=== Try it ===
Copy out the data from the line containing "Task: Click the reply count 1" to its last line, exactly. No pictures.

=== Records for the exercise ===
════════════════

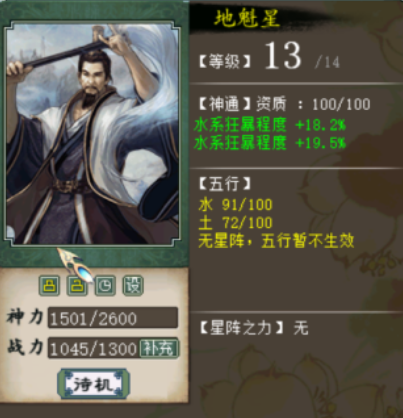Open the clock timer icon
The width and height of the screenshot is (403, 418).
(105, 286)
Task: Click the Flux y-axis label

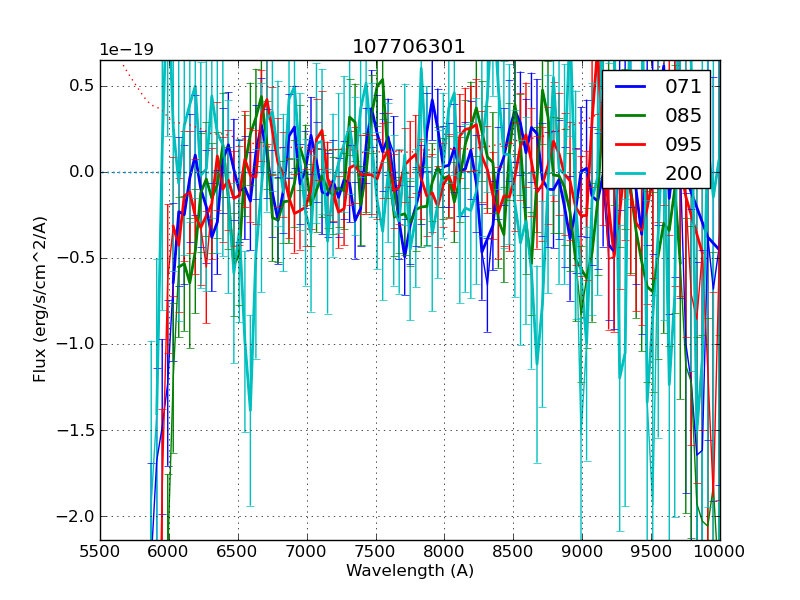Action: (x=41, y=299)
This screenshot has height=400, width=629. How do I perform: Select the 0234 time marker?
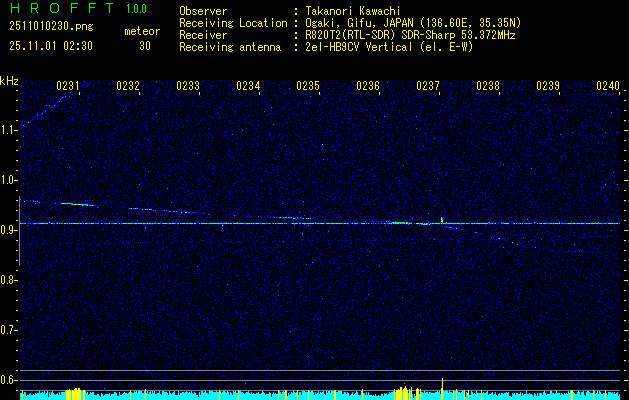248,86
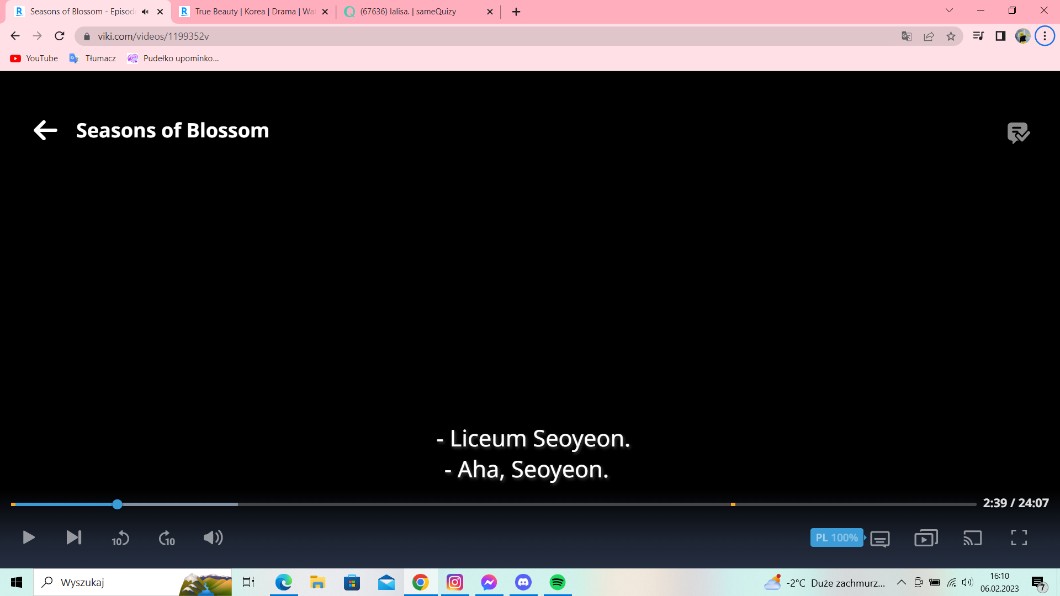The width and height of the screenshot is (1060, 596).
Task: Go back using arrow beside Seasons of Blossom
Action: pos(45,130)
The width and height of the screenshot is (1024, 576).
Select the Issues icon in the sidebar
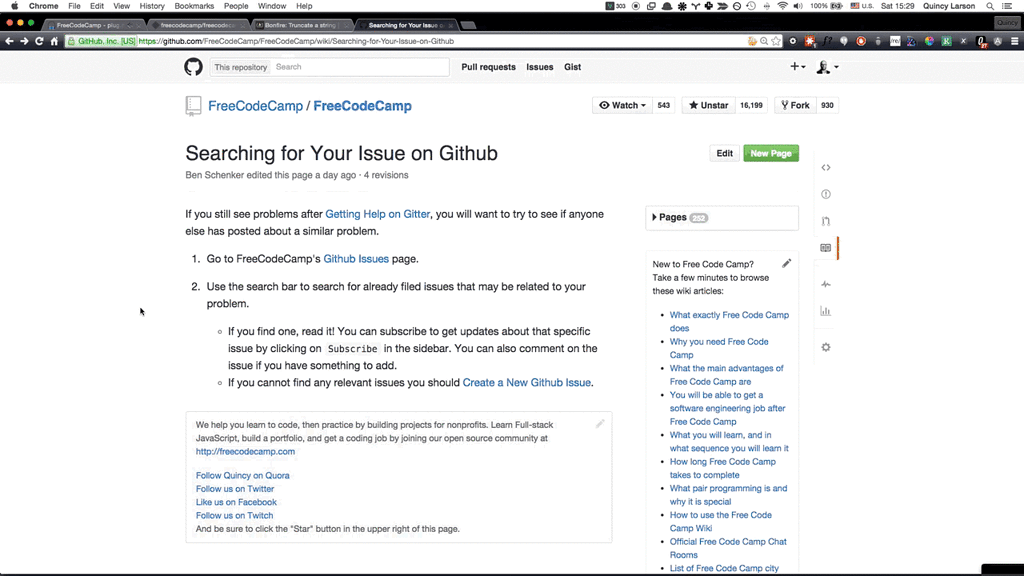click(x=826, y=194)
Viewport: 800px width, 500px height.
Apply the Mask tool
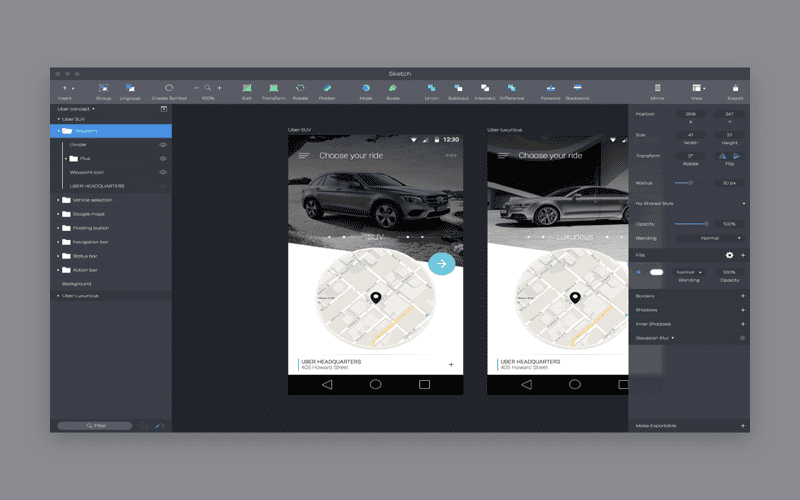click(x=365, y=90)
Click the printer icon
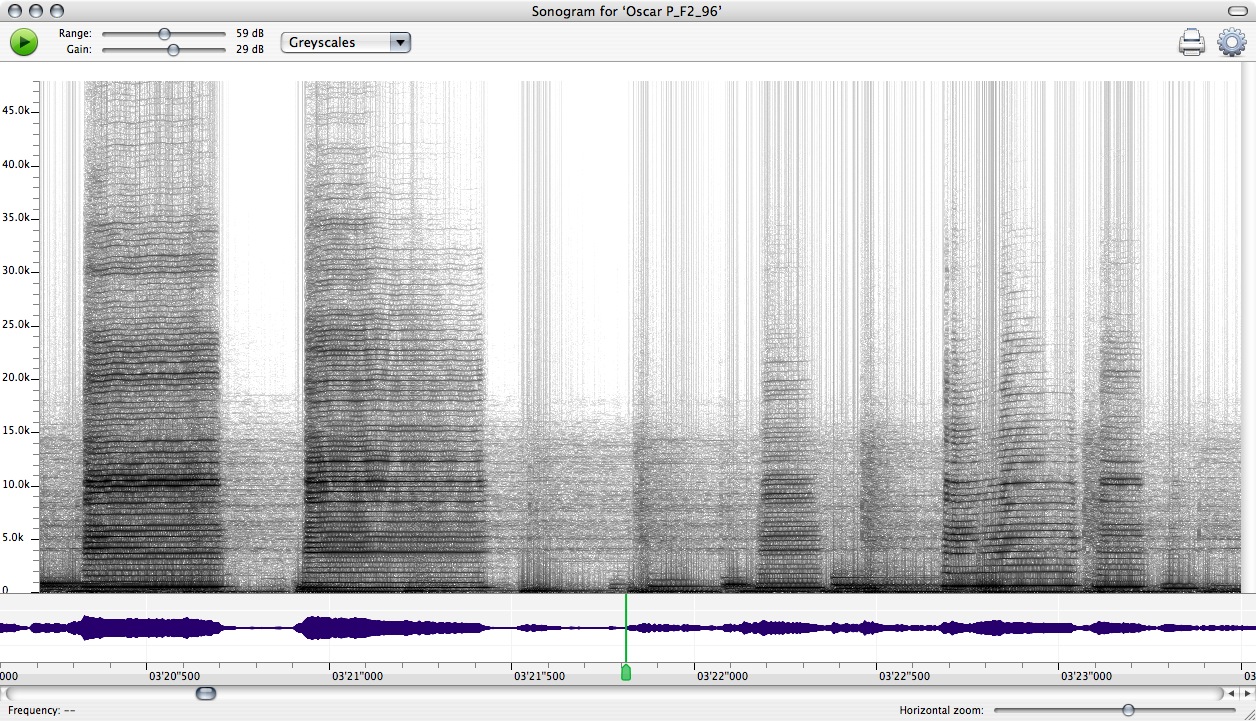The height and width of the screenshot is (721, 1256). pyautogui.click(x=1191, y=43)
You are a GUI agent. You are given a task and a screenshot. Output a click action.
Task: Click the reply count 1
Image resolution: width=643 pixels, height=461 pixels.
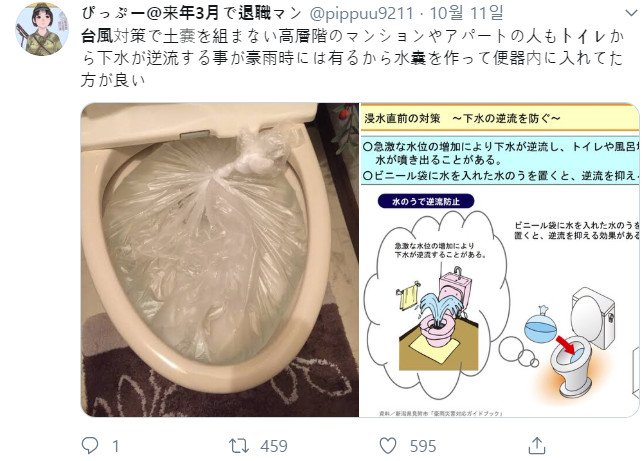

════════════════

=== Solution for this exercise ===
Task: Click the reply count 1
Image resolution: width=643 pixels, height=461 pixels.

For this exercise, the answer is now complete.